━━━━━ Records to process

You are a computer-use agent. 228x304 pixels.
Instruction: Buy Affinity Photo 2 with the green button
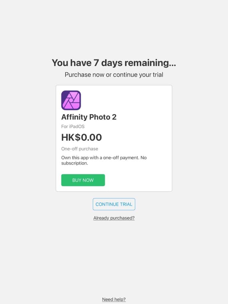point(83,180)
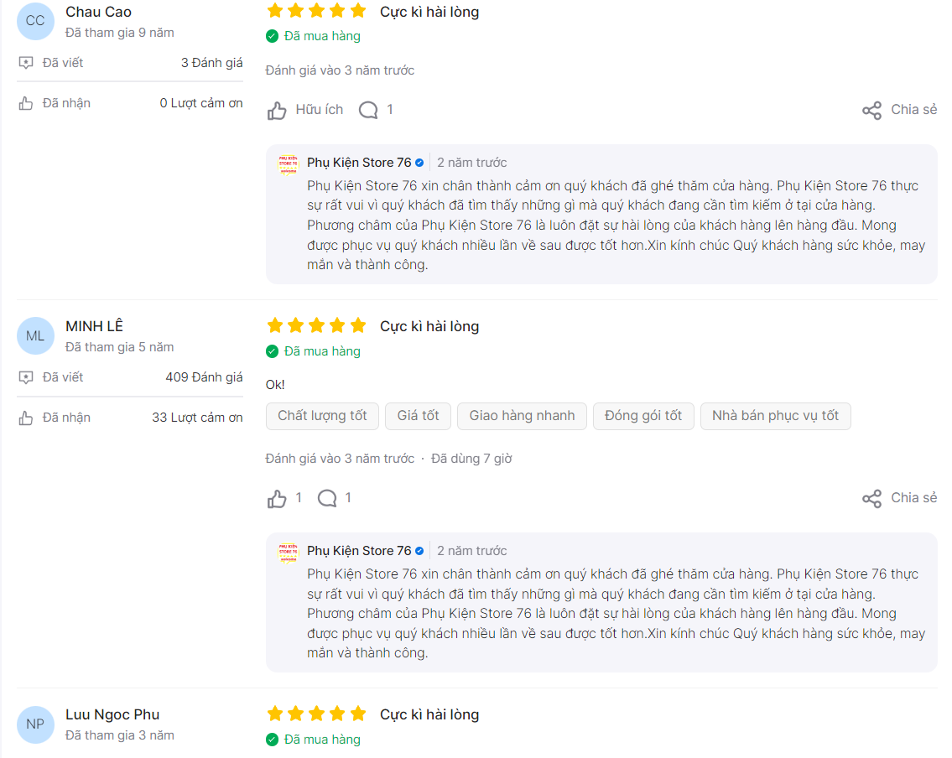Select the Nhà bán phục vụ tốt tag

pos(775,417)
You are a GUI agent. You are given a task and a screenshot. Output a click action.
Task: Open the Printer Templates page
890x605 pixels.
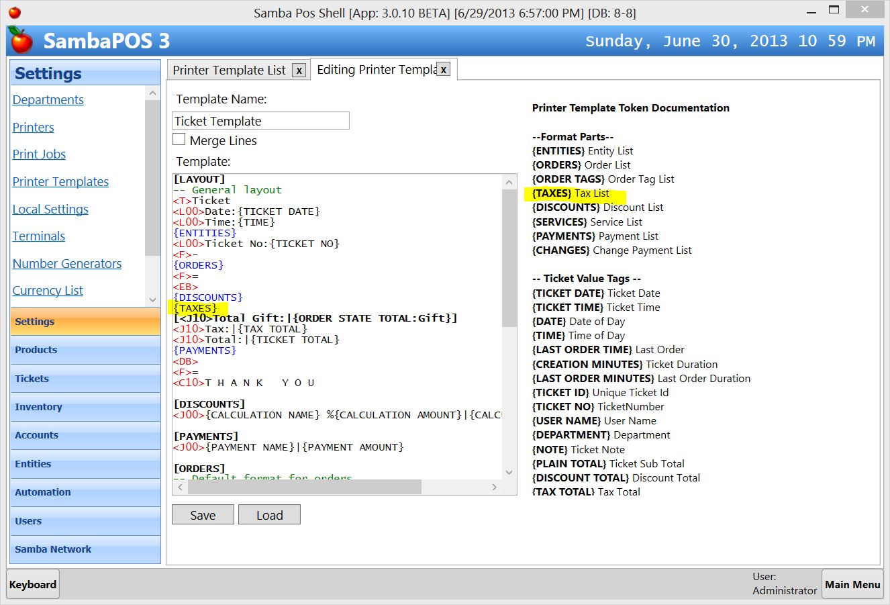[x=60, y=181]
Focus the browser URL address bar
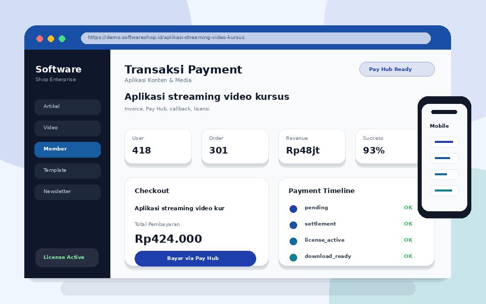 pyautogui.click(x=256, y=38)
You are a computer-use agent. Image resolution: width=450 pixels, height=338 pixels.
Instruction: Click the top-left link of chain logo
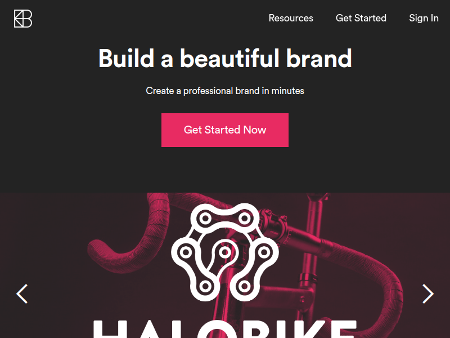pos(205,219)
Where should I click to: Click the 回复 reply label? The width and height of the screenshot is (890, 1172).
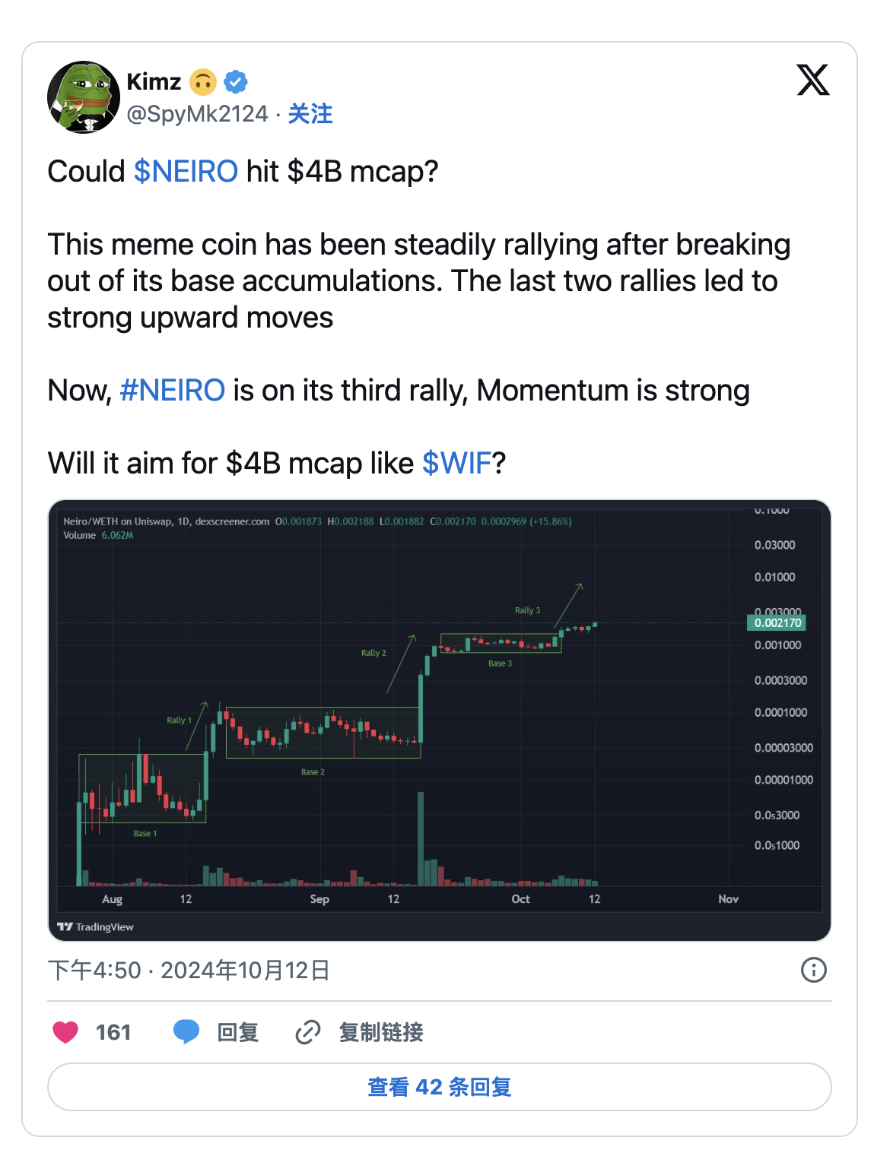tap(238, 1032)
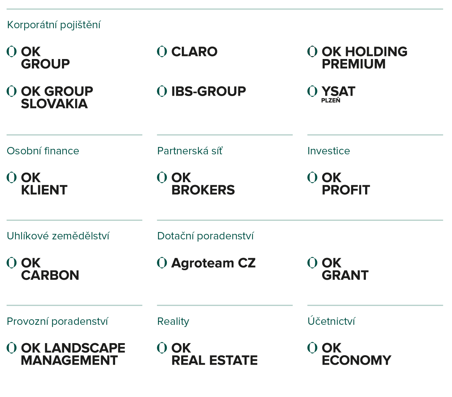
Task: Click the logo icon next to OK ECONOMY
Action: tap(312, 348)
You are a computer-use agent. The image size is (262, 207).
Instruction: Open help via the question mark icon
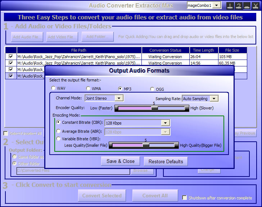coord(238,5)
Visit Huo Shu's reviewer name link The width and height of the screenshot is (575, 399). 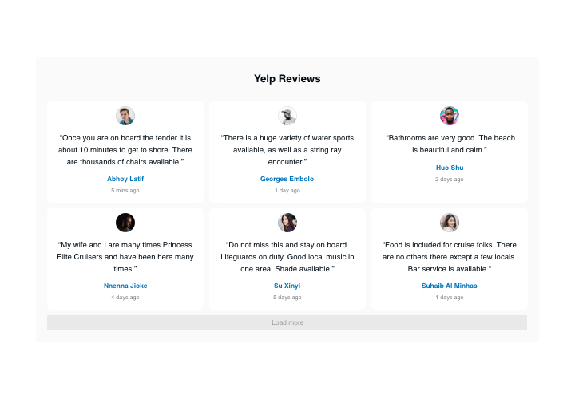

━━━━━━━━━━

## Your objective
Find the count of lines in the data above where the string "agent" occurs. Provide that number alone.

## Result
4